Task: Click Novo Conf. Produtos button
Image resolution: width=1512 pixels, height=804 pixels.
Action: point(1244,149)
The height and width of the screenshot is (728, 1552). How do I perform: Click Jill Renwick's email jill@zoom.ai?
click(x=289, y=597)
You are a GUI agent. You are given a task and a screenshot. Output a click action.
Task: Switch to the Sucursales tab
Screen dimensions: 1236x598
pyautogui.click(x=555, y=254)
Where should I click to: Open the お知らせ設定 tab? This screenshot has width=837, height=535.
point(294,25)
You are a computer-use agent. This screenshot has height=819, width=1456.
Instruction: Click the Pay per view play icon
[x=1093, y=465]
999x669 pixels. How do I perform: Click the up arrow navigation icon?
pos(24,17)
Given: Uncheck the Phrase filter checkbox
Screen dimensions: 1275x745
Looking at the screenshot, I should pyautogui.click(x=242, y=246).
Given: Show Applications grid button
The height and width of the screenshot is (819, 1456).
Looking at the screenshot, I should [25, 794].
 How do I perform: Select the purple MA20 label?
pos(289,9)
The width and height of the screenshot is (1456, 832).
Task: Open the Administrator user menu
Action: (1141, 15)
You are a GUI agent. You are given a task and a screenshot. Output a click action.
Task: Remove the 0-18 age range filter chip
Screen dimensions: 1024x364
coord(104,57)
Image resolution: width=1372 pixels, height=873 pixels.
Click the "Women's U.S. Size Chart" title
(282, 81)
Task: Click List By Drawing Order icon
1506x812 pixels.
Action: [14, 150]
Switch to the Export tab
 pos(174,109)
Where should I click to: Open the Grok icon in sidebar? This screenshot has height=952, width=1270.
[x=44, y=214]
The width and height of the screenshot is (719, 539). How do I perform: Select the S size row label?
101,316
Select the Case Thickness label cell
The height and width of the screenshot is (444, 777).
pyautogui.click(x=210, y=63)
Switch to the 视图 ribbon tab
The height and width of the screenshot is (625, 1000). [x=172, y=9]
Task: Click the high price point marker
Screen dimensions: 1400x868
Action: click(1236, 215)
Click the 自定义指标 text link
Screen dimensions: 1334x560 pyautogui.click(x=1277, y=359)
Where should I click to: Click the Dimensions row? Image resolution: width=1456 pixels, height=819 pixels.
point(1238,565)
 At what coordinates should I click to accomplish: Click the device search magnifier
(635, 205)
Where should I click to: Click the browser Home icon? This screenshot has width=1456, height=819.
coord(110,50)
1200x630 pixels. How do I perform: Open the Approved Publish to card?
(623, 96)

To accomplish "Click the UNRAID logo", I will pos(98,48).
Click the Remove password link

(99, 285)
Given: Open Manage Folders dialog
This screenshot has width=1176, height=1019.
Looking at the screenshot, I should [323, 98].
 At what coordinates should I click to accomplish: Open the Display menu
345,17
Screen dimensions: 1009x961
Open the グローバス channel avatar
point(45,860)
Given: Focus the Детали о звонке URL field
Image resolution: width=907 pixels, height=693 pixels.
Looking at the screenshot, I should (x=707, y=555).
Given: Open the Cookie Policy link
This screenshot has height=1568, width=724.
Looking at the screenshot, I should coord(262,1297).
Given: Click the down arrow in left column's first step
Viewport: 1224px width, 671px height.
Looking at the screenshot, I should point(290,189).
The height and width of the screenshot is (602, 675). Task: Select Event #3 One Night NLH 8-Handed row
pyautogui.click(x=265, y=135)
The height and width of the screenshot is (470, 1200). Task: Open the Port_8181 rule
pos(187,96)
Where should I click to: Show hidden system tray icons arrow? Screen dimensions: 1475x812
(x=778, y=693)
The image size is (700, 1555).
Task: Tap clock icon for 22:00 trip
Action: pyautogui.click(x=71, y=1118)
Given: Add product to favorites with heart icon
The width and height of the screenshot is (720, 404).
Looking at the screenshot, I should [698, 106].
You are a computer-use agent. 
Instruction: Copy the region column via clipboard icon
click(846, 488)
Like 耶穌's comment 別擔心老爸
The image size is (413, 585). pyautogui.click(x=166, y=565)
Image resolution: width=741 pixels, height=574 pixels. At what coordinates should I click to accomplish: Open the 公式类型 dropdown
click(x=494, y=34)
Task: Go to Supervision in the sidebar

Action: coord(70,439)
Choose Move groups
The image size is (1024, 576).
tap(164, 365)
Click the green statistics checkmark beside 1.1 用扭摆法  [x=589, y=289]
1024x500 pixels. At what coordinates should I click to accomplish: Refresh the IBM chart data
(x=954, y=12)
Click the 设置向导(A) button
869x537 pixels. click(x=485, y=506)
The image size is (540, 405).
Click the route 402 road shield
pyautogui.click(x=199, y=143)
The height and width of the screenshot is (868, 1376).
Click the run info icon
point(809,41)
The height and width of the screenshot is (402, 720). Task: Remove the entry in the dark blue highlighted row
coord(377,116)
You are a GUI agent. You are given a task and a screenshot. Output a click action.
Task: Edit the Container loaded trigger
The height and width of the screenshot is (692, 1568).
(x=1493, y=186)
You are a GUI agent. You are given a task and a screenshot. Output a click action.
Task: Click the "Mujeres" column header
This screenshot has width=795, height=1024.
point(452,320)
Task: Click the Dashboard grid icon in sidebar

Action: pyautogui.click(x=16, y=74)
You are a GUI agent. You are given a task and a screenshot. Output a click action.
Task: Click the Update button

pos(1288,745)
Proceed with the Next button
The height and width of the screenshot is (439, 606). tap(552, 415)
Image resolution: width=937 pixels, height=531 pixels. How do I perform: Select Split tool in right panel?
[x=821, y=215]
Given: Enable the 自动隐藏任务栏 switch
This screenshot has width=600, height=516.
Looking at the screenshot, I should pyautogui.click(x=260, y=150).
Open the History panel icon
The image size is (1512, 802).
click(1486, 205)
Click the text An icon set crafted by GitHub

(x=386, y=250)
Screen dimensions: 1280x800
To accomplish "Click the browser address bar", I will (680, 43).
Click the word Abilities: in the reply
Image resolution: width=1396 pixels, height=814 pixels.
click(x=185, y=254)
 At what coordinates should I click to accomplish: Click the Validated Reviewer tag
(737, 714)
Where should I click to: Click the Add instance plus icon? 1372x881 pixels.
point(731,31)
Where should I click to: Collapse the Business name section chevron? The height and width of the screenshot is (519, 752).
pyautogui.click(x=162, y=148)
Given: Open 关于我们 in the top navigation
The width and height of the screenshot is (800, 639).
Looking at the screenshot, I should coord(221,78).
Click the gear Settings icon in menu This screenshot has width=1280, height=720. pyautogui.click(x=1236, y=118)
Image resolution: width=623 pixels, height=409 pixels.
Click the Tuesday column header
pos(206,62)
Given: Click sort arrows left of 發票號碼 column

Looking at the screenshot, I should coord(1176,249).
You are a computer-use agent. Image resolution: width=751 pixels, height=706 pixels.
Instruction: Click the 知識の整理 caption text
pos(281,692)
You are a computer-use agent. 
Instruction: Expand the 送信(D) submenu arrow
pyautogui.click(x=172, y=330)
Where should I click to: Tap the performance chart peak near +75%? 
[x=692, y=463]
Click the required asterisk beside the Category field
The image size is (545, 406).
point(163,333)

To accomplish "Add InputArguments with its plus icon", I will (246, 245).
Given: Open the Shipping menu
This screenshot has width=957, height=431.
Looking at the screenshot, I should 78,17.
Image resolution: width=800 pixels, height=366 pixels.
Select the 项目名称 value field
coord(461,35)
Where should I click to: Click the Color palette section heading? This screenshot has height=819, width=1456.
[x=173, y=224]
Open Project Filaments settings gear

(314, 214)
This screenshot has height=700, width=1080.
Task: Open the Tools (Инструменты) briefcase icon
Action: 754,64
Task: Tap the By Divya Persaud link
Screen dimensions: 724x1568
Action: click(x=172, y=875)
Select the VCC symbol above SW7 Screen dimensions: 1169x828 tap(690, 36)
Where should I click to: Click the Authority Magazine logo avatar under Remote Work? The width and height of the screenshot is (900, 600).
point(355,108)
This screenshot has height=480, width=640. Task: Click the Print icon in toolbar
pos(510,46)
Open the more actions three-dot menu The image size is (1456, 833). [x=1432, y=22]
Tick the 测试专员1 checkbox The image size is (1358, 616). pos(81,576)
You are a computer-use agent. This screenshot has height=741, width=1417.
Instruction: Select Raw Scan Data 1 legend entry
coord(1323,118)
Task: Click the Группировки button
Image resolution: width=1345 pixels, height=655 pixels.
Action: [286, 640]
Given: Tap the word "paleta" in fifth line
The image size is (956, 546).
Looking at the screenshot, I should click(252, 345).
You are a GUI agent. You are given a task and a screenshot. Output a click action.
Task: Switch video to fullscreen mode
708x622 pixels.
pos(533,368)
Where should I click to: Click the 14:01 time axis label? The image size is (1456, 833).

• • • • •

* [Work to complete]: Can you retype the lines of the listing between the one holding "Given: Click the" and the one holding "The image size is (413, 585).", inclusive, without changing anything?

* [Written solution]:
Given: Click the down arrow in left column's first step
Viewport: 1224px width, 671px height.
Looking at the screenshot, I should point(290,189).
The height and width of the screenshot is (602, 675). Task: Select Event #3 One Night NLH 8-Handed row
pyautogui.click(x=265, y=135)
The height and width of the screenshot is (470, 1200). Task: Open the Port_8181 rule
pos(187,96)
Where should I click to: Show hidden system tray icons arrow? Screen dimensions: 1475x812
(x=778, y=693)
The image size is (700, 1555).
Task: Tap clock icon for 22:00 trip
Action: pyautogui.click(x=71, y=1118)
Given: Add product to favorites with heart icon
The width and height of the screenshot is (720, 404).
Looking at the screenshot, I should [698, 106].
You are a computer-use agent. 
Instruction: Copy the region column via clipboard icon
click(846, 488)
Like 耶穌's comment 別擔心老爸
The image size is (413, 585). pyautogui.click(x=166, y=565)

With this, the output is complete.